Monday, March 10, 2014

Simplicity, or the art of NOT doing things


I happen to be particularly enamored of simplicity in art: the uncluttered style of oriental graphic art, the enigma of a Koan, the spare beauty of Haiku and the purity of a cappella voices.
Carrying that aesthetic to our chosen profession, we find an increasing focus on simplicity in software engineering.  One of the core principles that is part of the Agile Manifesto reads “Simplicity – the art of maximizing the amount of work not done – is essential”.  The lean movement puts additional emphasis on this.  Finally, the admonition YAGNI (“You Aren’t Going to Need It”) is at its core an appeal for simplicity.
So, why do we need all of this attention on a simple principle?  Because Simplicity is HARD and doesn’t come naturally to most western minds.
  • As software engineers, we’re paid to write code and we’re good at it, so our instincts (and/or our habits) are to write more of what we’re good at.
  • Our product owners have very long lists of features and requirements that will make our products richer and more competitive.

But the cost of complexity is insidious (and I’m focused on both aspects of the word: both evil and not easily noticed):
  • More code paths (one of the measures of complexity) represent more unit tests, more test cases, and more combinations and permutations.
  • More code paths result in higher entropy: that conditional execution that is so minor and obvious today will not be so obvious and will be forgotten 2 years from now when you’re doing maintenance.  The additional code paths greatly increase the chance that the bug fix or enhancement 2 years hence will break something
  • When complexity finds its way into the user interface, it increases the power and flexibility of the application, but at the expense of usability.  At best, the users grumble a bit, at worst, they stop using the product.

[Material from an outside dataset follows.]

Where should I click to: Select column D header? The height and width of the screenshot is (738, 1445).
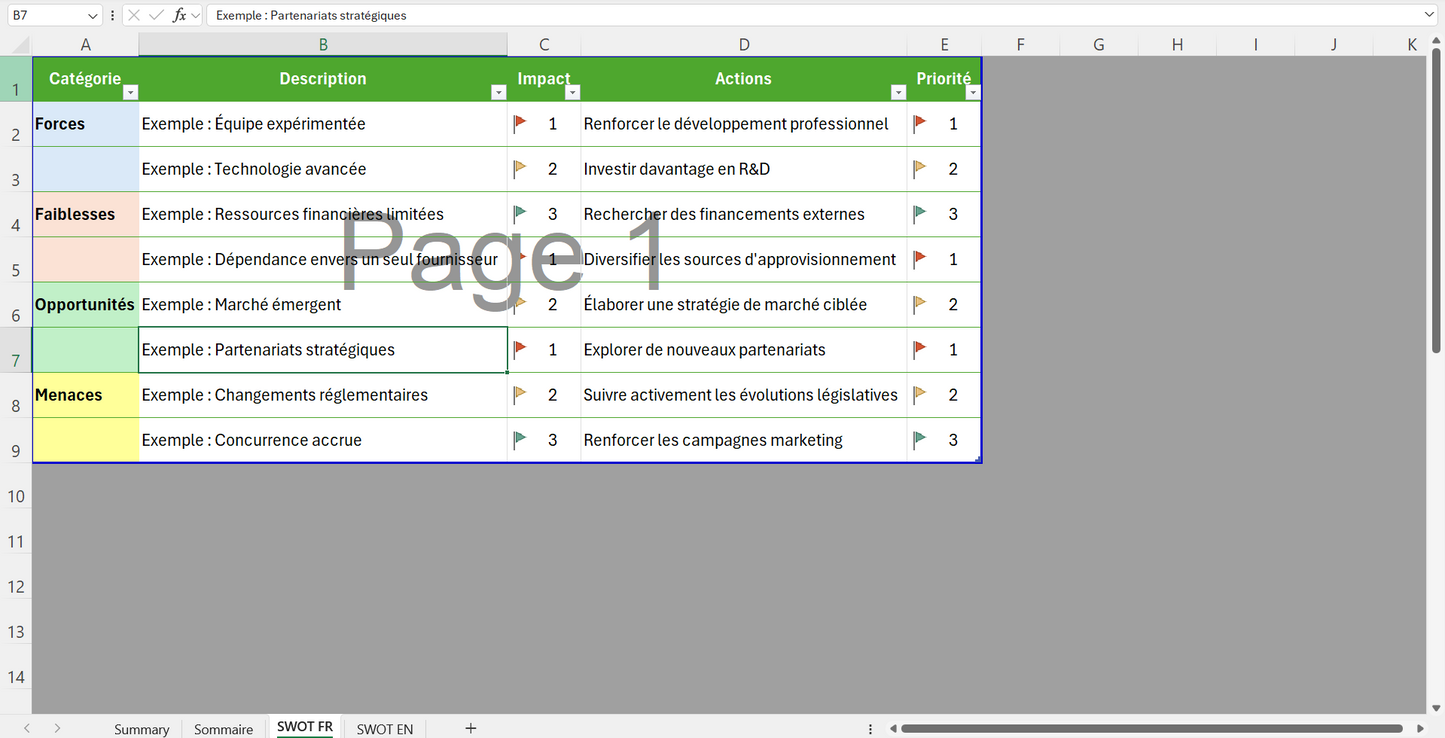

So, let me offer a few recommendations:
At the user interface, find a way to collapse a large number of high-level choices into a smaller number.  For example, many text processing applications will have menu items for Search, Global Search, Find in Files, Replace, Replace Globally.  In the end, those can all be handled by one Find function, keeping the top-level set of choices much smaller and more approachable.
In Axceler’s ControlPoint, we implemented Site-level permissions reports sorted by Site, Site-level permissions reports sorted by User, Comprehensive (detailed) permissions reports sorted by Site, and Comprehensive (detailed) permissions reports sorted by User.  With the clarity of hindsight, these would have benefitted from collapsing these into a single high-level Permissions Report, with a sort option, and a level of detail option.  (Now, a reality check on this: at some point, pushing too many choices down into detailed options on a function makes that function suffer from the complexity bug, so don’t carry it too far!  However, at the more detailed level, you have more choices to manage complexity through techniques such as “Advanced” options so you only see the complexity when you need or want it).
When considering boundary conditions, error conditions, and special cases (these have a way of surfacing in bug reports, so the discussion tends to happen in that context), it is tempting to create special validation or special handling for each unique situation.  Now, in some cases, that is appropriate, but you should resist the temptation: often the long term compounding effect of lots of little bits of complexity is greater than the incremental benefit of a uniquely tailored message or handler.  My last blog post actually provides a good example of this.  Apple chose to handle both “too hot” and “too cold” conditions in the same boundary condition handler.  I believe that this was an excellent choice that kept the logic simpler.  The only shortcoming (and a minor one at that) was that the message verbiage only acknowledged the most likely of the two possible conditions!
In closing, I’d like to quote a man who bridged the gap between art and technology (namely Leonardo daVinci) “Simplicity is the ultimate sophistication”.